Petição contra o peso excessivo das mochilas escolares em Portugal

A petição online já conta com as assinaturas da Sociedade Portuguesa de Medicina Física e de Reabilitação, da Sociedade Portuguesa de Ortopedia e Traumatologia, e de personalidades como José Wallenstein, actor e encenador, e Cláudia Pinto, jornalista.

Esta petição baseia-se num estudo de 2003, realizado pela DECO e pela revista Proteste, que pesou 360 crianças e as suas respetivas mochilas escolares em 14 escolas públicas e privadas.

Este estudo revelou que 53% das crianças transportavam mochilas com uma carga acima do recomendável pela Organização Mundial de Saúde – 10% do seu próprio peso. Esta carga foi determinada e foram colocados avisos pela OMS dado que crianças que transportam regularmente peso excessivo às costas são as que têm mais probabilidade de desenvolver deformações ao nível ósseo e muscular.

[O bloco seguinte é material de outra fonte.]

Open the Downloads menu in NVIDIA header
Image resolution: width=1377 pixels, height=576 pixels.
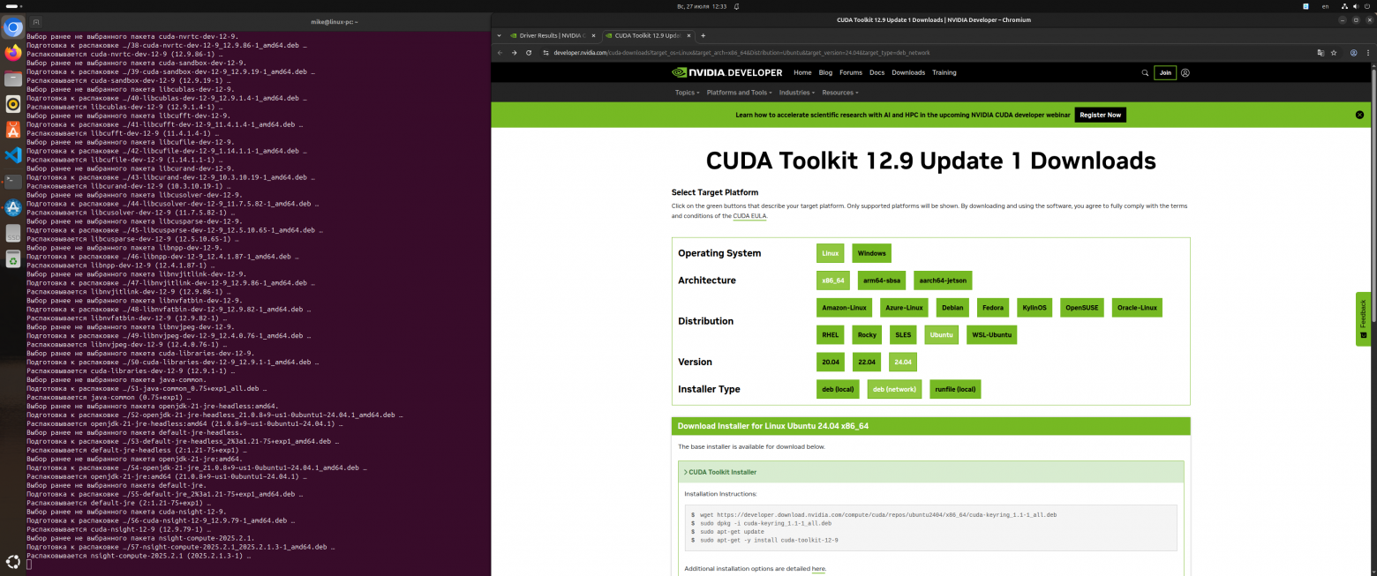click(907, 73)
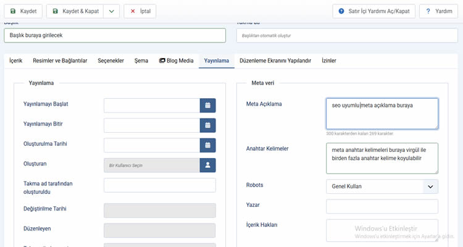
Task: Cancel editing with İptal button
Action: tap(140, 11)

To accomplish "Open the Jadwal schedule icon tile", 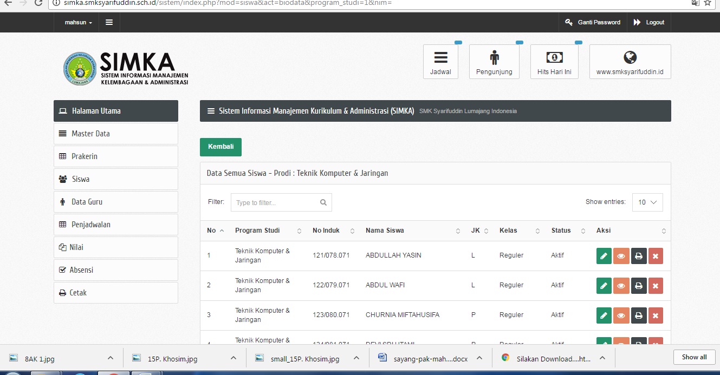I will coord(440,62).
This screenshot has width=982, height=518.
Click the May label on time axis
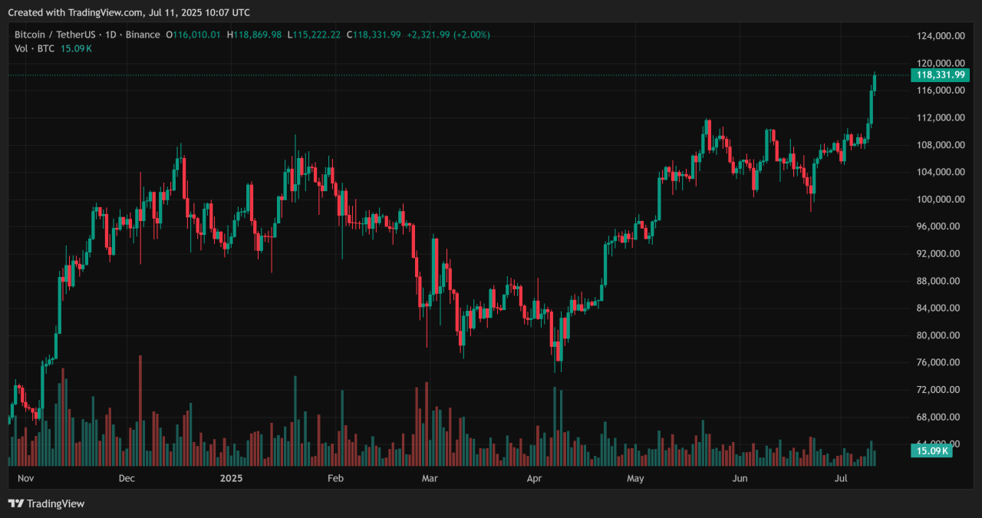click(634, 479)
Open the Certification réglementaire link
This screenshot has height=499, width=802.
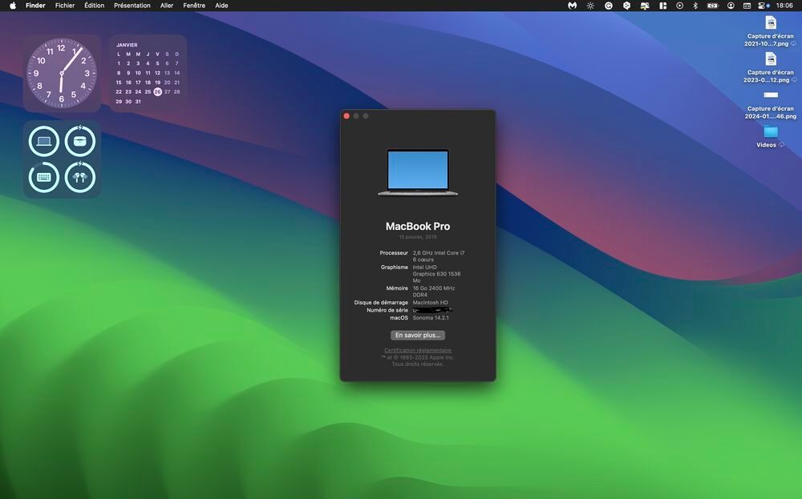pyautogui.click(x=417, y=350)
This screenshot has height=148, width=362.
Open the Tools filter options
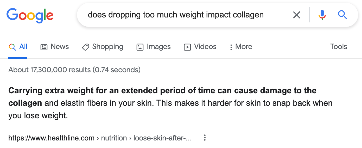tap(339, 47)
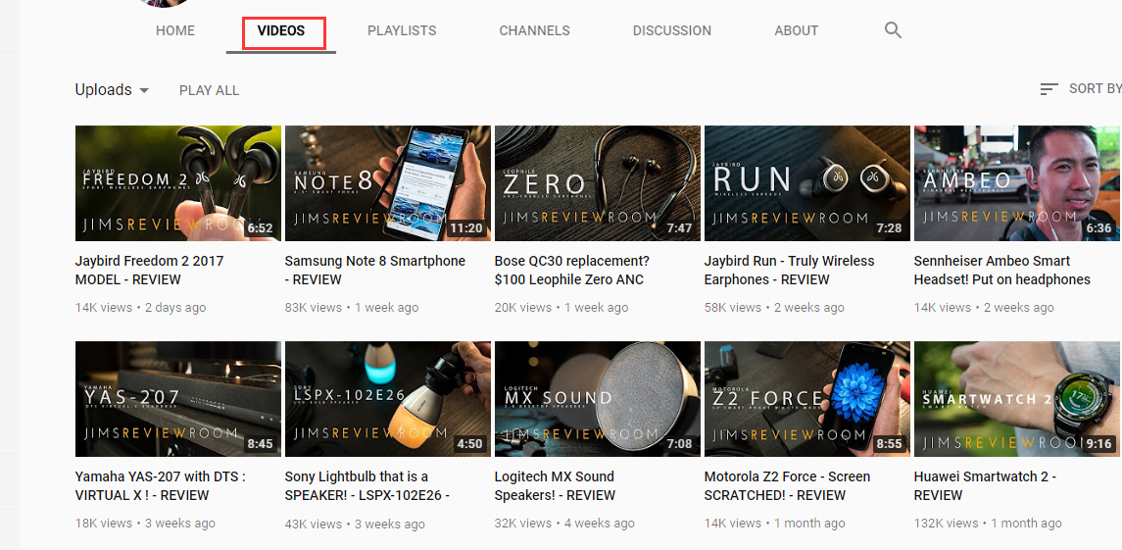This screenshot has width=1122, height=550.
Task: Select the Videos tab
Action: click(x=281, y=30)
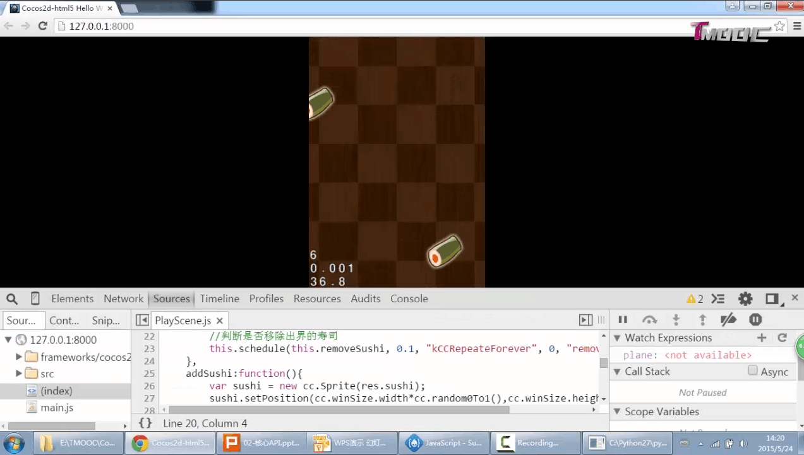Toggle device mode phone icon

pos(35,298)
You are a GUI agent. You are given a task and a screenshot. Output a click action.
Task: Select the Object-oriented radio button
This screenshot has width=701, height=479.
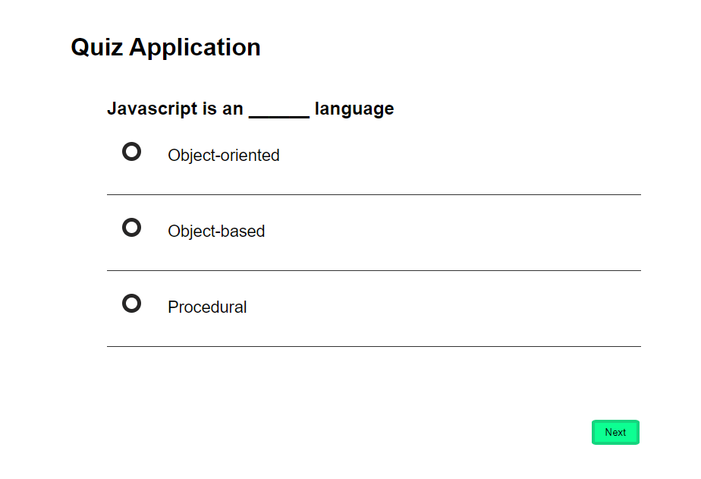131,152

Após este estudo a DECO / Proteste apelou ao Ministério da Educação, escolas e editoras, que fossem unidos esforços no sentido de reverter esta situação, assim como uma melhor distribuição de aulas durante a semana, e a vigilância dos pais, mesmo com mochilas com rodas.

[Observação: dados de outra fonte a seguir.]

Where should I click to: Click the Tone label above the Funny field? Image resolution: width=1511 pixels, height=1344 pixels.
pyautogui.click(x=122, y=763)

A petição denuncia a falta de ação face a este apelo e à manutenção das situações. Acrescenta que seis anos mais tarde do estudo original, uma tese de mestrado do curso de Engenharia Humana da Universidade do Minho revelou que quase dois terços dos alunos se queixavam de dores por causa do peso que carregam.

Esta petição pública conta com quase 22.000 assinaturas. Solicita com urgência uma legislação sobre medição do peso das mochilas, uma maior consciencialização da parte de pais e encarregados de educação e uma produção de livros com material mais leve, entre outras ações.